§ Required work: At the line containing "LiveSide (228, 1355)", begin repeating lines exactly, and stop only after the final line of the records below.

§ Exercise input:
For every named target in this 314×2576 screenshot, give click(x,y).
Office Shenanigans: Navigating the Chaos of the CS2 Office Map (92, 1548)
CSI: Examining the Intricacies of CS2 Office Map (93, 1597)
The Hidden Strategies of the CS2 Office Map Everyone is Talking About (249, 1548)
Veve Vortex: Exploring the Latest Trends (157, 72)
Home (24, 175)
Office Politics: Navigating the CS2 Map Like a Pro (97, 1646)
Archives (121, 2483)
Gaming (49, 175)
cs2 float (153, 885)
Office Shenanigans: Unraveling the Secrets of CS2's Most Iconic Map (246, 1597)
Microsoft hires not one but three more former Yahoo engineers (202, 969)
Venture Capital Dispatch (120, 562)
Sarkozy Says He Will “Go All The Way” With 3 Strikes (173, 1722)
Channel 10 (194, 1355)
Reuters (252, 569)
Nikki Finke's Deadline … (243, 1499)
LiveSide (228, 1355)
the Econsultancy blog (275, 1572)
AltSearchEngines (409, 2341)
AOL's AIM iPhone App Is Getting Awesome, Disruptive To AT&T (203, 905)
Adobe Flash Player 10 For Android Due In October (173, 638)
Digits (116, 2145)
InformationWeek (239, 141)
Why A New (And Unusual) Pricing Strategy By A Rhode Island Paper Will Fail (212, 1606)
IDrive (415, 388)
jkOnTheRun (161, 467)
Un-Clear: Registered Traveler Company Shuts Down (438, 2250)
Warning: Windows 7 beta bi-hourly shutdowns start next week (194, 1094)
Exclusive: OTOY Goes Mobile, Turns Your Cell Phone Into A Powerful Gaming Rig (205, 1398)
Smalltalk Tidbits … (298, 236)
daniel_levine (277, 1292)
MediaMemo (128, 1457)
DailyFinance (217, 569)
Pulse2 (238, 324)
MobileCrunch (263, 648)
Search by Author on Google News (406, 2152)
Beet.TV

§ Exercise response:
LiveSide (228, 1355)
the Econsultancy blog (275, 1572)
AltSearchEngines (409, 2341)
AOL's AIM iPhone App Is Getting Awesome, Disruptive To AT&T (203, 905)
Adobe Flash Player 10 For Android Due In October (173, 638)
Digits (116, 2145)
InformationWeek (239, 141)
Why A New (And Unusual) Pricing Strategy By A Rhode Island Paper Will Fail (212, 1606)
IDrive (415, 388)
jkOnTheRun (161, 467)
Un-Clear: Registered Traveler Company Shuts Down (438, 2250)
Warning: Windows 7 beta bi-hourly shutdowns start next week (194, 1094)
Exclusive: OTOY Goes Mobile, Turns Your Cell Phone Into A Powerful Gaming Rig (205, 1398)
Smalltalk Tidbits … (298, 236)
daniel_levine (277, 1292)
MediaMemo (128, 1457)
DailyFinance (217, 569)
Pulse2 (238, 324)
MobileCrunch (263, 648)
Search by Author on Google News (406, 2152)
Beet.TV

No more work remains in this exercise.